I’d Like to Believe I’m a Nice Girl
Nice girls finish last, too. Not with relationships, necessarily, but with themselves.
Before they are nice girls, though, they are good girls. Sitting so still, blending into the rose-colored upholstery while the grown-ups chatter above and around them. They nod, doe eyed or deer-in-the-headlights, as adults tell them to “Think about others first,” and hiss, “Imagine how that would make you feel,” and sternly say, “Don’t be so emotional.”
Good girls follow these instructions. Carefully, they learn to serve others before themselves, to exert thought before speaking, and to assume any lonely feelings that traipse within them are their own fault. They become adept at self-loathing for not being a strong enough person to forgo emotions entirely. Their obedience is un-replicable.
Niceness follows goodness. “Be nice,” moms will say to good girls who are being willful. “Be nice,” say the boys as they brush against bristling good girls. Nice girls occasionally rebel against the niceties, turning to snap, crackle and pop at other girls on the quad. Rarely does a teenage girl ever suggest to another, “Be nice.” Niceness isn’t rewarded amongst friends.

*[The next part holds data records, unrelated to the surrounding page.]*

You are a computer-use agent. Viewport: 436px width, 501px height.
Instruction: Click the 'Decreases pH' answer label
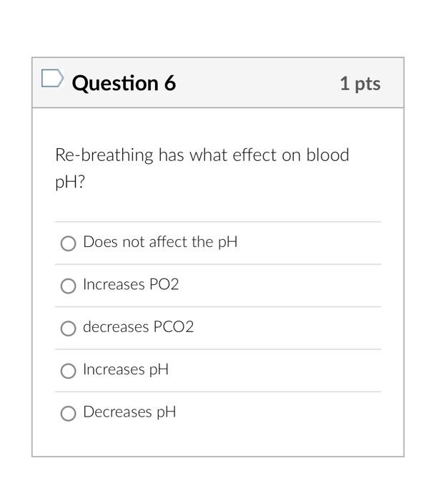pos(129,412)
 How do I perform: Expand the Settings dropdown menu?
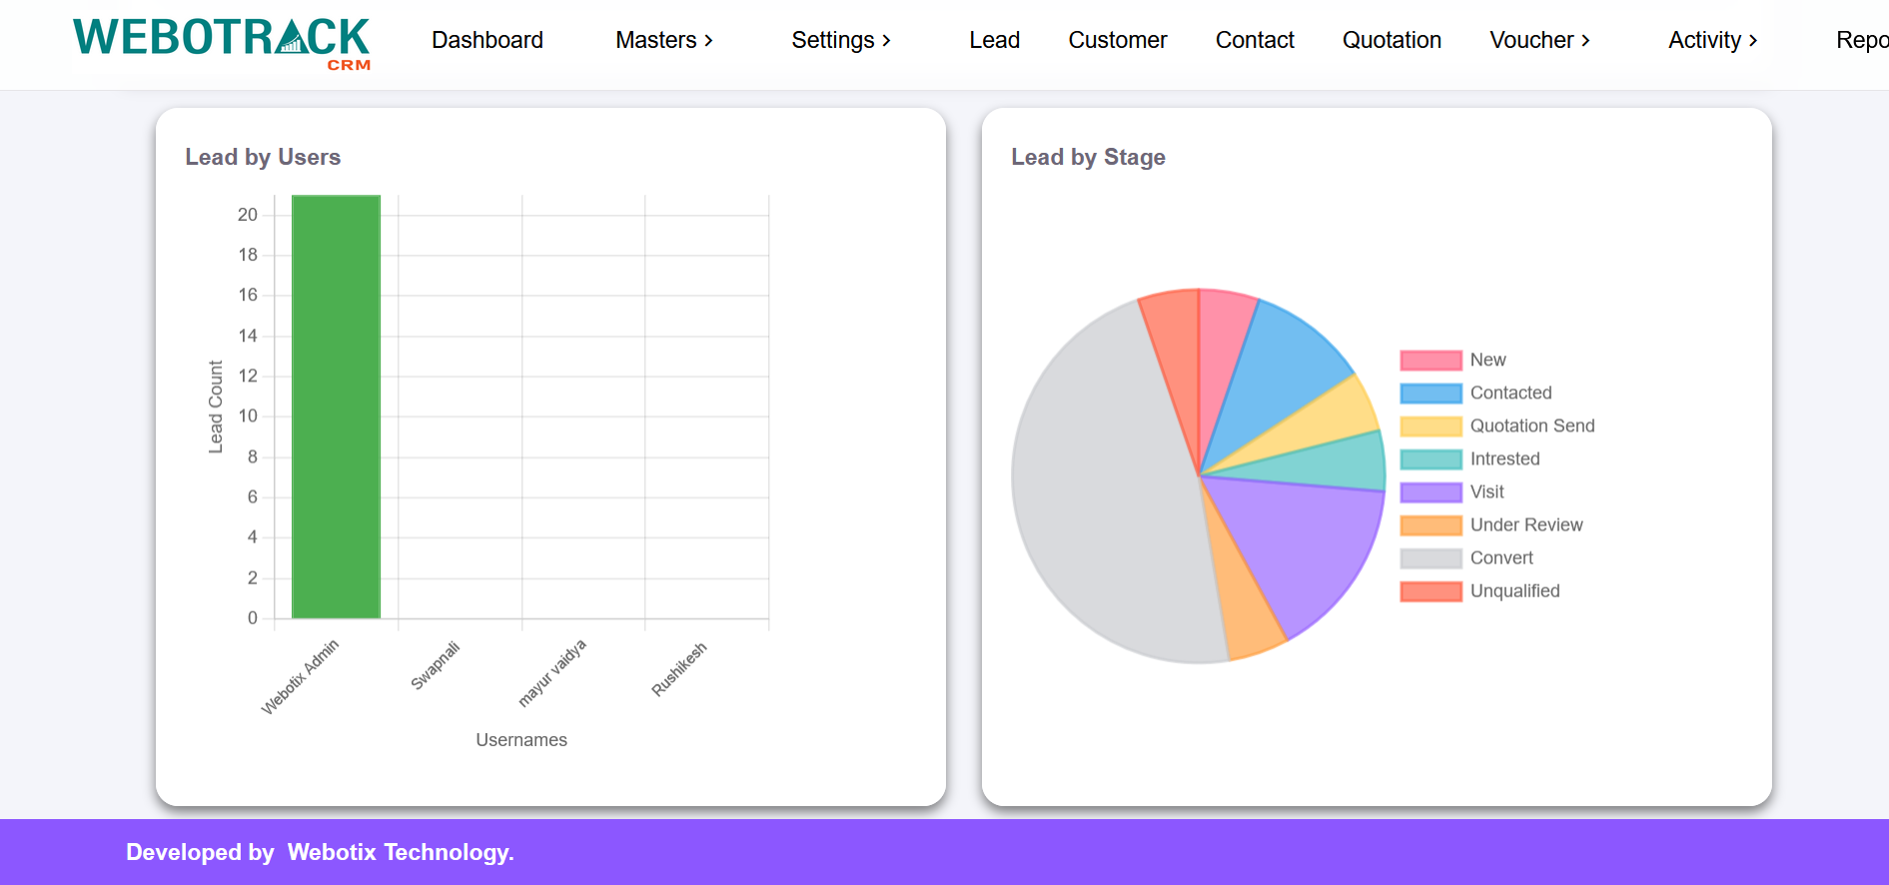point(840,40)
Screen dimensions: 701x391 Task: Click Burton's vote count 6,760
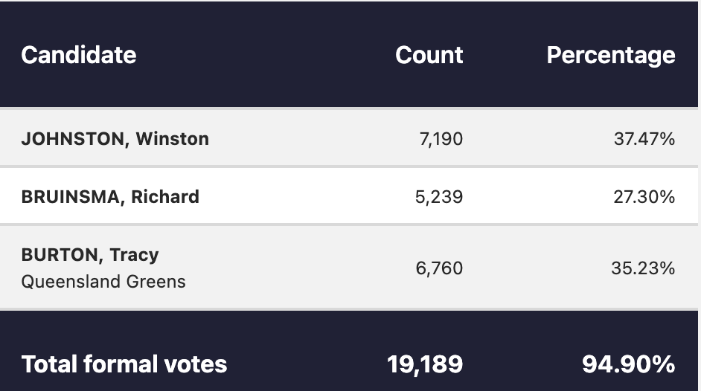pos(439,268)
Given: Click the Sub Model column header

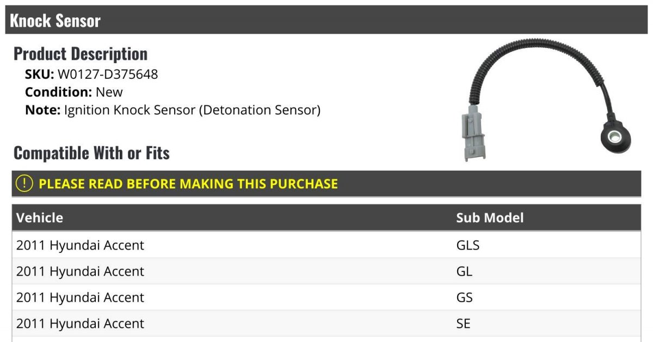Looking at the screenshot, I should pos(490,217).
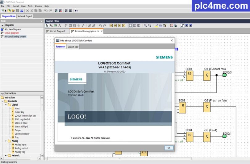Image resolution: width=250 pixels, height=164 pixels.
Task: Close the Air-conditioning system.lsc tab
Action: (102, 31)
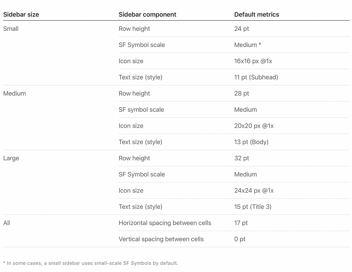
Task: Click the 'Sidebar component' column header
Action: coord(147,15)

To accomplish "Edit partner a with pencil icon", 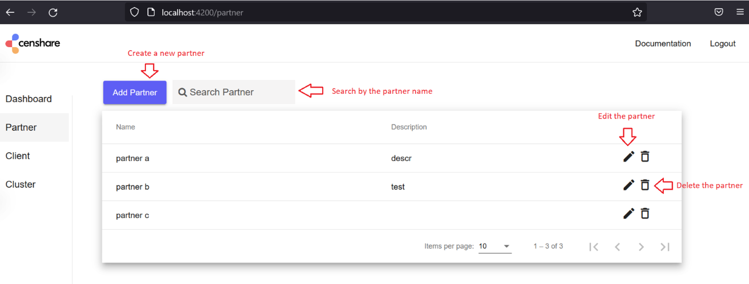I will click(x=628, y=157).
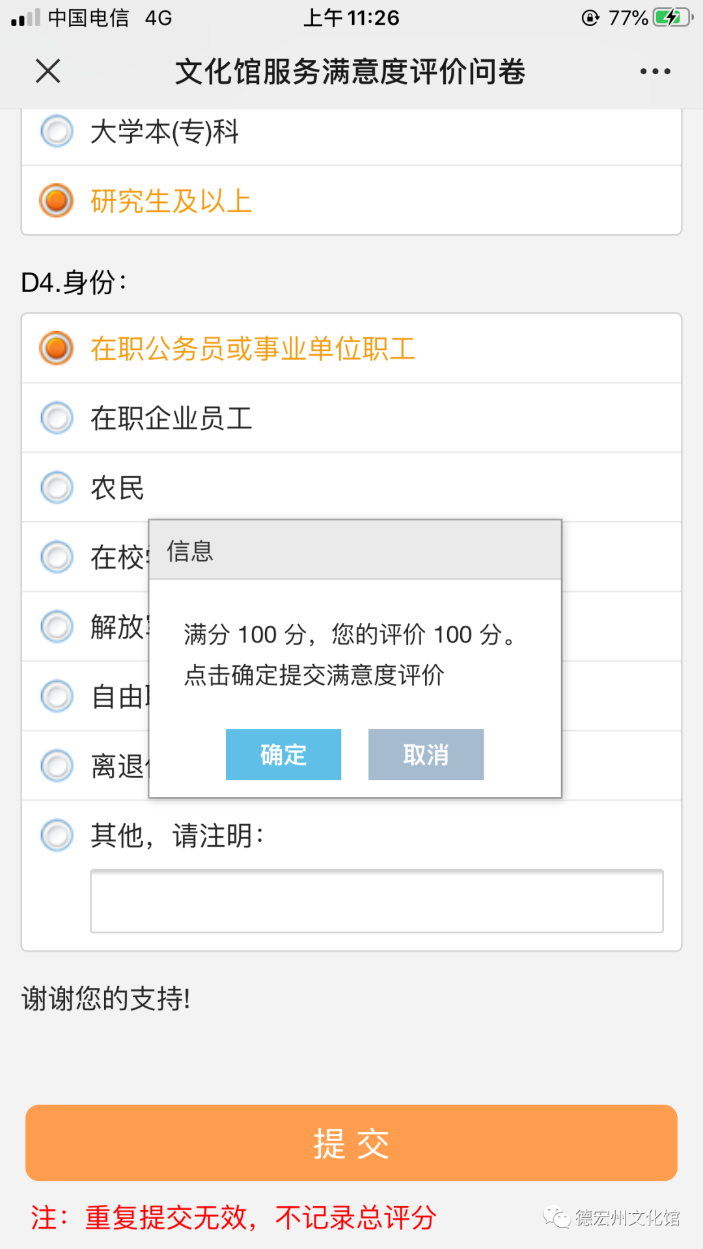Choose 在职公务员或事业单位职工 radio option
The width and height of the screenshot is (703, 1249).
[57, 348]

Nice girls are told they are overreacting when a friend’s belligerently drunk father acts out toward them. When asked why they didn’t just walk away or tell him to stop, nice girls are confused because they’d been trying to be nice. Nice girls wind up at a coworker’s house, asking him to stop, telling him to stop, trying to find the appropriate way out of the situation so everyone saves face. Maybe he doesn’t hear her. Nice girls don’t say anything about the date rape because they try to imagine how that would make him feel. Nice girls use the word “Yes” liberally.
Needs, emotions and dreams of others are put ahead of a nice girl’s own. They learn at 18, 19, and 20 that you’re being selfish should they dare do otherwise. This world isn’t a place for their feelings, their desires, their happiness. This world is a place for everyone else. To a nice girl, fairness is being unfair to themselves.Eventually, nice girls once again start trying to blend into wine colored upholstery. They’re once again proud of their ability to barely be noticed.
True success of niceness and goodness come if a girl demonstrates she feels nothing but that of everyone around her. If she has become so empty, so nothing, that she is only replete with others and if cannot be alone with herself because there is no self without them, she is the goodest of good girls. The nicest of nice girls.